Le Doyen des juges d’instruction du Pool financier a programmé l’audition de Wally Seck (2 décembre), suivie de celle d’Ibrahima Bâ (3 décembre), de son chauffeur Cheikh Tidiane Seck (4 décembre) et de l’opérateur économique Saliou Sylla.
Tous les mis en cause font face à une opposition de la DPAF (Police de l’Air et des Frontières), les empêchant de quitter le territoire. Un rapport complémentaire de la Cellule nationale de traitement des informations financières (Centif) a mis en lumière des transferts d’argent suspects (plus de 5,5 milliards FCFA non justifiés) et des sociétés-écrans (Sci Newport, Scp Asa Vinvest, Sénégal Transport Service, Ets Saliou Sylla).
Charges retenues: Association de malfaiteurs en bande organisée, blanchiment de capitaux commis par un groupe criminel organisé, et potentiel placement sous mandat de dépôt.
Wally Seck, icône de la musique mbalax, est accusé d’avoir bénéficié de mouvements financiers douteux liés à Amadou Macky Sall (fils de l’ex‑président Macky Sall) et à d’autres personnalités comme Farba Ngom ou Tahirou Sarr. Il a clamé son innocence, affirmant n’avoir jamais eu de marché avec l’État et suspendant sa carrière musicale le temps de l’enquête. L’affaire intervient après une série d’autres scandales financiers (125 milliards de FCFA dans le dossier Farba Ngom), renforçant la pression sur le Pool financier.
Le calendrier judiciaire serré (convocations en novembre‑décembre) et les rapports Centif fraîchement transmis au parquet expliquent la rapidité des actions.
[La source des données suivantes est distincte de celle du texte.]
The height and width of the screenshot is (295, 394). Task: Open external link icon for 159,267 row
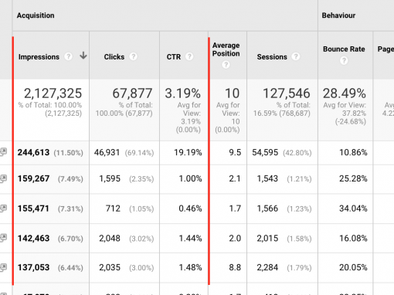coord(3,178)
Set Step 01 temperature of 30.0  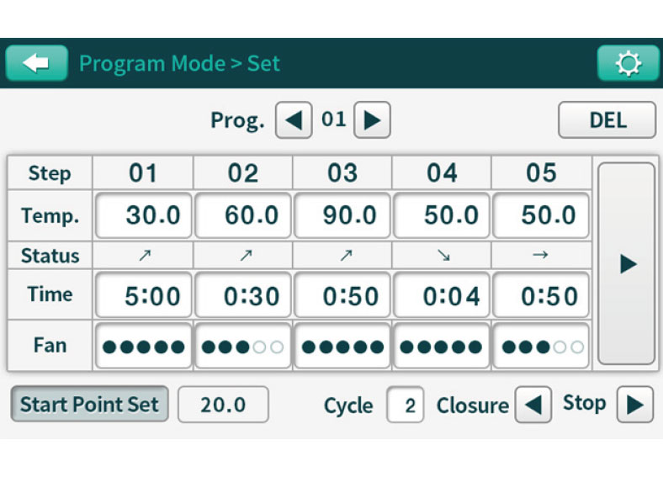pos(143,215)
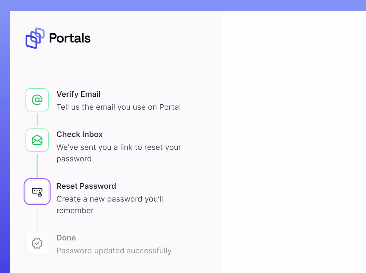Open the Verify Email step title
This screenshot has height=273, width=366.
[79, 94]
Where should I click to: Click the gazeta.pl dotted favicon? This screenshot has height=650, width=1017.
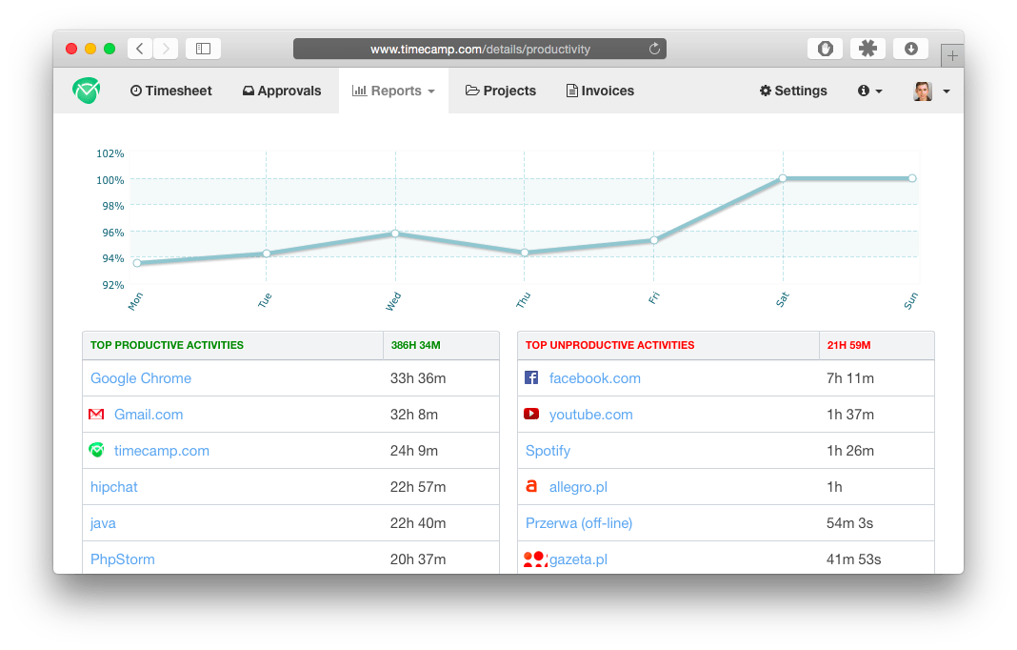(x=534, y=559)
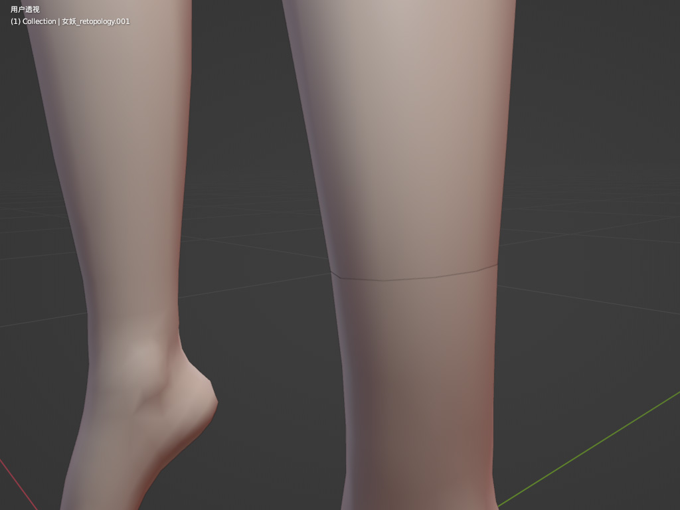The image size is (680, 510).
Task: Click the word Collection in viewport overlay
Action: [39, 21]
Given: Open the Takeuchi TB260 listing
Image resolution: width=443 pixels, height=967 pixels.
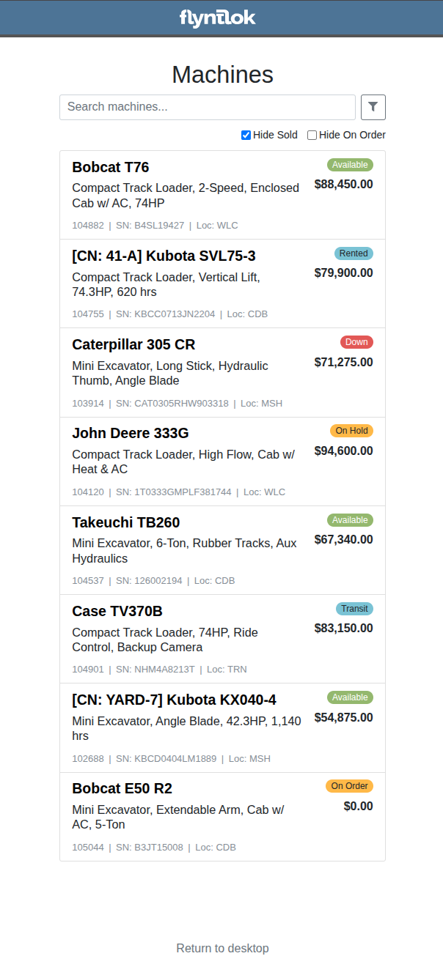Looking at the screenshot, I should coord(222,550).
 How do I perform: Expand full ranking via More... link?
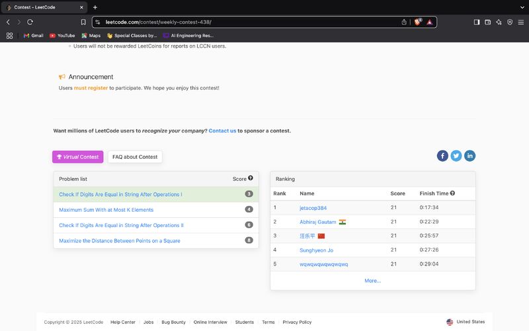pos(372,281)
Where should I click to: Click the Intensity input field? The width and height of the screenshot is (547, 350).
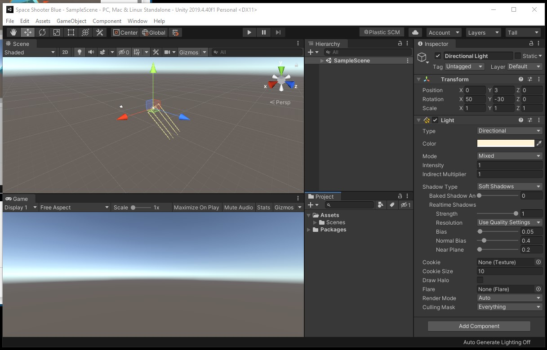pyautogui.click(x=509, y=165)
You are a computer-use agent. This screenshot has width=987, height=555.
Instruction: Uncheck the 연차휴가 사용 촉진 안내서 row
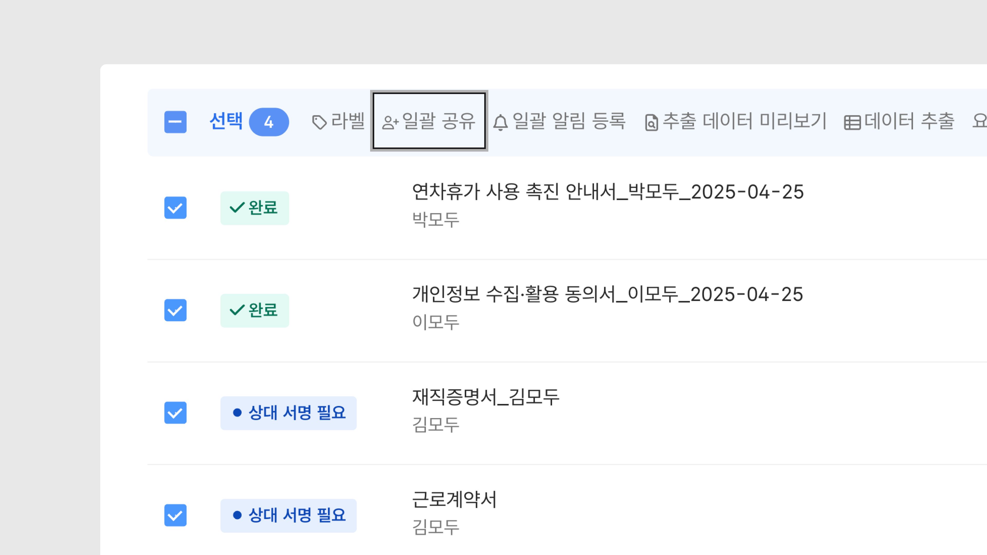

Les autorités cherchent à éviter toute fuite de capitaux et à démontrer une volonté de lutte contre la corruption.
L’affaire Wally Seck s’est emballée grâce à une série de convocations du Pool financier, un rapport Centif accablant et des mesures d’opposition aux frontières, plaçant le chanteur et ses co‑mis en cause au centre d’un dossier de blanchiment et d’association de malfaiteurs.